On Your Side—Nationwide Supports Independent Agencies
“We need to continue to adapt our business model to align with where the world is going,” says Mark Berven, President and COO of Nationwide Insurance. Recently, Nationwide made a strategic decision to shift its exclusive agency channel to an independent agency model that allows the firm to be more responsive to the market.
“Customers appreciate choice, so as you look at buying behaviors, people choose agency partners that partner with a group of carriers that can best serve their needs,” Berven says. “Having an independent agency model allows our partners to work with more customers, and gives them the ability to serve them in a broader way.”

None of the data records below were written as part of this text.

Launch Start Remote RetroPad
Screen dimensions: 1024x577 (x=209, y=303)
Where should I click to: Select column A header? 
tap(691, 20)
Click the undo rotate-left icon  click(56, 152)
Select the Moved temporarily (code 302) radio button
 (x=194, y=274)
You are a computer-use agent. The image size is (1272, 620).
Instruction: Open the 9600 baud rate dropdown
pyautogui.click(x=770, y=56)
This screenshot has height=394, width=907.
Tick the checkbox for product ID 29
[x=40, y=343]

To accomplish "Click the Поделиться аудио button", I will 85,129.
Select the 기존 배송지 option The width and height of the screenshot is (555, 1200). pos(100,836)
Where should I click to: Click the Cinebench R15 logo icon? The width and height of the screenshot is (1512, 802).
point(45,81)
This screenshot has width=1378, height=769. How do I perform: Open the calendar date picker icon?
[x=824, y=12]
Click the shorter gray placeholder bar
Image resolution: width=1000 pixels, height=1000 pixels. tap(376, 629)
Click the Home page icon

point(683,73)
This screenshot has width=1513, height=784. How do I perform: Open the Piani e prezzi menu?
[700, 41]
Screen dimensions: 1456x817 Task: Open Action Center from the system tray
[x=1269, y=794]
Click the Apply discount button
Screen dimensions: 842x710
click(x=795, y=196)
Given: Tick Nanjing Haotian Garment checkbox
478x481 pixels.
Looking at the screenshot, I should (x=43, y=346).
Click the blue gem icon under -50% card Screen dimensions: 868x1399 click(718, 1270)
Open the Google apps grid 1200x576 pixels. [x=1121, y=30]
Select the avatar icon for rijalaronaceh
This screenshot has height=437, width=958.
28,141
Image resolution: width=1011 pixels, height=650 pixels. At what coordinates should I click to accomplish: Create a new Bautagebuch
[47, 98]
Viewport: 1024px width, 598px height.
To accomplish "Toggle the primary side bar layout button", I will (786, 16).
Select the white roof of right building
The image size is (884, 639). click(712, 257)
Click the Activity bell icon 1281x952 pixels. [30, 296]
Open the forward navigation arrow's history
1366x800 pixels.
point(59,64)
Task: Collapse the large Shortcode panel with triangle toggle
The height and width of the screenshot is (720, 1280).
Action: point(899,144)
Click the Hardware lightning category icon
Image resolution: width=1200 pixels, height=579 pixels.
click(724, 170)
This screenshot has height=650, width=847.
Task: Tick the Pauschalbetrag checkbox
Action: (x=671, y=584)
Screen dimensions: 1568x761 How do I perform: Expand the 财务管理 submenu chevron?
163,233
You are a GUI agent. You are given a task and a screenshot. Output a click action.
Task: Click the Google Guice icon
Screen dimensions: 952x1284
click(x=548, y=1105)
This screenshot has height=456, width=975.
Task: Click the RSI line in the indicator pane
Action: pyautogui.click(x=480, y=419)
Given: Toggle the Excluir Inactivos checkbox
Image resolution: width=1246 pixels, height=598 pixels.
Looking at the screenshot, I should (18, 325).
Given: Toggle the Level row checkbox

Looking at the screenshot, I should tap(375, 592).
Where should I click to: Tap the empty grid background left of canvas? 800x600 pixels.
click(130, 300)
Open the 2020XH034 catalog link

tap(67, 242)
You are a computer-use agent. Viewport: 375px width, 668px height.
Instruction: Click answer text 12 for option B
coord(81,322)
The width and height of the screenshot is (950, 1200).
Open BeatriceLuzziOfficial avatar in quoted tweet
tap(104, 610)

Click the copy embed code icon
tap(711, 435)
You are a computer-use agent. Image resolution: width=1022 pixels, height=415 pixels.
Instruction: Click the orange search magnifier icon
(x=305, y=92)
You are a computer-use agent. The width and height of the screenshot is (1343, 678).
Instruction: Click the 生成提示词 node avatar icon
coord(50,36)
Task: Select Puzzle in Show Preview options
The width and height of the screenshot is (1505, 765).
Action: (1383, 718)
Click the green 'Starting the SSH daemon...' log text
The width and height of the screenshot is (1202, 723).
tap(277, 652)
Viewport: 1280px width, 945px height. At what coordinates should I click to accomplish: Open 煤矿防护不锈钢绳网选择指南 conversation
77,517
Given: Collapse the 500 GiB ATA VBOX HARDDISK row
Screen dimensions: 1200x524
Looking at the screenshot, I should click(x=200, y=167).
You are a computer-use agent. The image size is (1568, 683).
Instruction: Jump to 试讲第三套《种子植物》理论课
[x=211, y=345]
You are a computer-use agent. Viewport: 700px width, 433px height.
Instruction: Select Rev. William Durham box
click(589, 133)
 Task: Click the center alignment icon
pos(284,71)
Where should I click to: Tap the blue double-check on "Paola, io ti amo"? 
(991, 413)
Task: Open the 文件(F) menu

Berven says the move is about “being thoughtful” and running the business from an outside-in perspective based on what customers demand. “You have to constantly assess your business model as it relates to serving customers. It’s scanning the environment and analyzing how that impacts your business, and then taking actions to adapt your business through very clear communication and implementation strategies.”
No matter your business, “one size doesn’t fit all,” Berven says of guiding change. “You have different customers and different partners. Making sure you are intentional about our communication approach is critical because people absorb information in different ways.”
Nationwide Insurance is building pathways for its agency partners and their customers. For example, its Nationwide Agents Council solicits input from key stakeholders, including Deeley Insurance Group. “We are focused on helping them become more efficient, helping them drive more revenue, and providing support—whether it’s technical or marketing—so they can drive performance,” Berven says. “All of this is critical as you think about building pathways for business owners.”
“We are excited about the change because it allows us to create more focus,” Berven adds. “At the end of the day, insurance is a relationship-driven business. When you’ve got someone right there in the community that cares for customers and is part of the fabric of the environment like Deeley Insurance Group, the Nationwide brand wants to stand behind that.”